The emergence of compulsory health insurance (CMI) is associated with the development of handicraft production in medieval Europe. Artisans were a group of the population that could not provide themselves with medical care by private payment due to the increase in the cost of medical services and could not count on state and charitable assistance, since they did not belong to the poorest segments of the population.
In the 17th century, artisans in Germany organized the first insurance (hospital) funds or mutual funds, which, in addition to medical (hospital) insurance for artisans and their families, also provided protection in other cases related to the social insurance system in our time.
Health insurance originated as voluntary public insurance, and insurance funds were public organizations. Such insurance organizations spread in the nineteenth century in most European countries.
But they received the greatest development in their historical homeland, in Germany.

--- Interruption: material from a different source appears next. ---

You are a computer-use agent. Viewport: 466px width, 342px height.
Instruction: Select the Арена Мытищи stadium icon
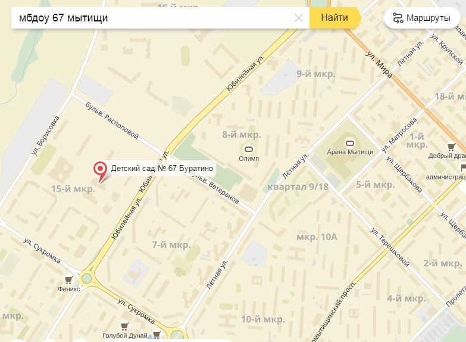pos(350,143)
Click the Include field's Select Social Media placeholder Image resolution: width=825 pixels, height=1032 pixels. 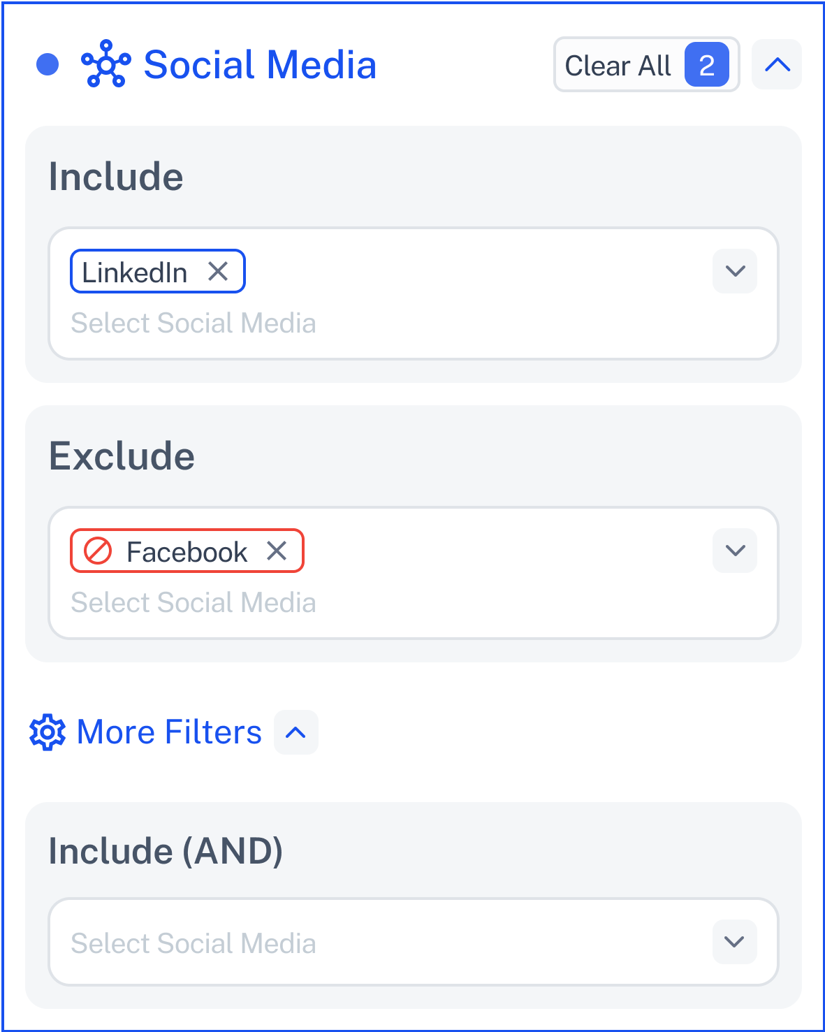pos(194,323)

With the development of capitalism, the artisans’ funds were replaced by the insurance sickness funds of hired workers, whose funds were formed from the contributions of workers and employers. The sickness funds were still public organizations.

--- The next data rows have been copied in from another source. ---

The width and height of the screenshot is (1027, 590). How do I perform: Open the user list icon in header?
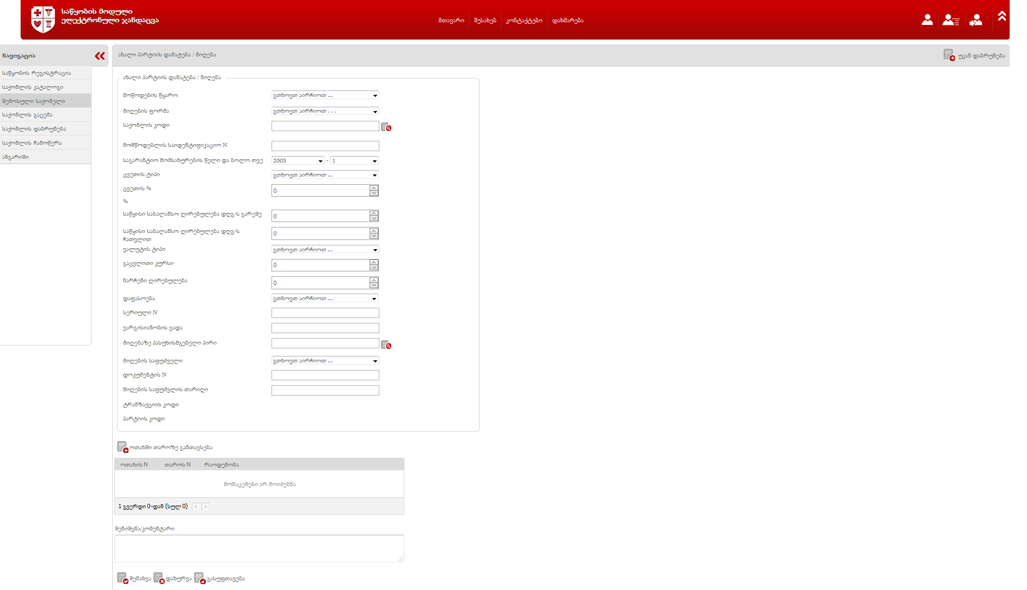coord(951,20)
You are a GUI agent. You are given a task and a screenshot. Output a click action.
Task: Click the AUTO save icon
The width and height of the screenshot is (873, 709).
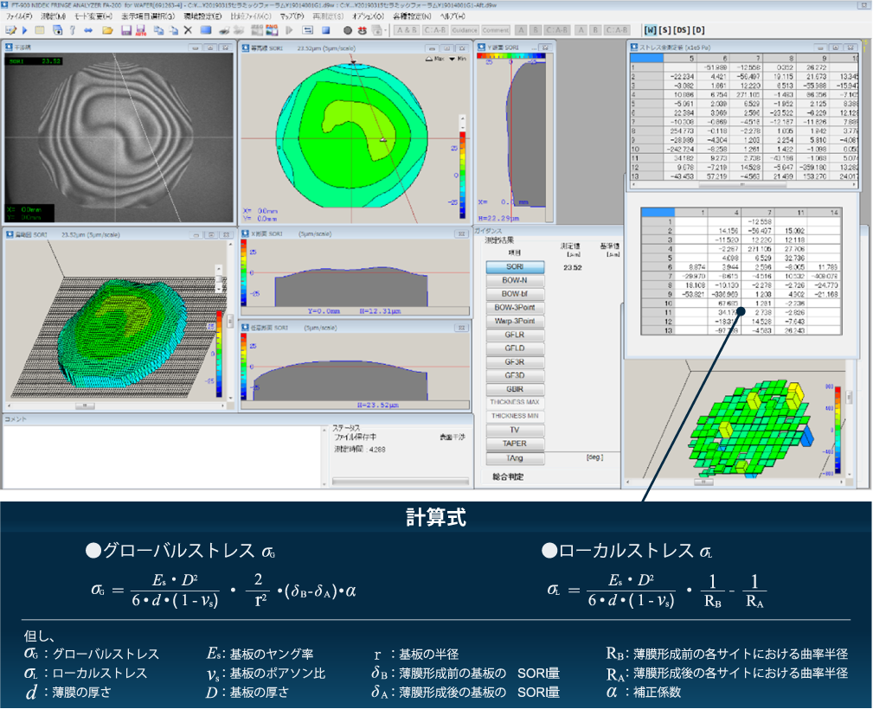click(x=141, y=30)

The sickness funds were managed by general meetings of members of the sickness funds, which included representatives of workers and entrepreneurs, the meeting elected the board that organized the work of the fund.
The experience of the insurance sickness funds later, under the reign of Chancellor Otto Bismarck, became the basis for creating a system of state social insurance. This system in Germany was regulated by three main laws:
– July 15, 1883 “The law on insurance of workers on the occasion of illness”;
– July 6 , 1884 “Act on the insurance of workers against accidents”;
– June 22, 1889 “Insurance Act for Disability and Old Age.”
The main reasons for the adoption of these laws were:
a) industrialization and growth in the number of hired workers;
b) exacerbation of social problems;
c) the growth of the labor movement.
The social security laws in Germany gave rise to a health care system called “insurance medicine” or the “Bismarck System” after the German Chancellor.
The healthcare organization system began to be based on three sources of funding: the state budget
zhet, obligatory contributions of workers of hired labor and employers.
In most European countries, similar laws were passed between 1883 and 1912,
In 1911, the “State Insurance Rules” were adopted in the German Reich. They were included in the consolidated “Law on Social Insurance”, which included all types of insurance: in case of illness, accident, disability, old age.
This law was interrupted by the First World War. Social insurance was revived in Germany in the difficult post-war years in the Weimar Republic and was preserved even during the period of fascism. At this time, the stimulation of the birth rate and the social security of the participants in the war became priority areas of social insurance.
In the postwar years, the traditional social insurance system began to revive in Germany. In the mid-70s, before the unification of Germany, the level of social insurance was quite high. With the entry of the Eastern Lands into the FRG, new problems appeared in the field of social and health insurance related to certain economic difficulties and the need to extend the social insurance and health care system of the FRG to the Eastern Lands.
The stages of development of health and social insurance in Germany until the early 1950s are typical of many other European countries.
There are three stages in the development of health insurance:
– ХVН-ХIХ centuries. – the emergence and development of voluntary medical insurance (VHI) as a social movement of artisans and hired workers, the formation of insurance organizations for workers – sickness funds.
– 1883-1914 (1917) — adoption of insurance laws in most European countries, formation of a system and bodies of compulsory social health insurance.
– from 1917 to the present – the development of various types and forms of organization of health insurance in accordance with the needs of health care systems in various countries.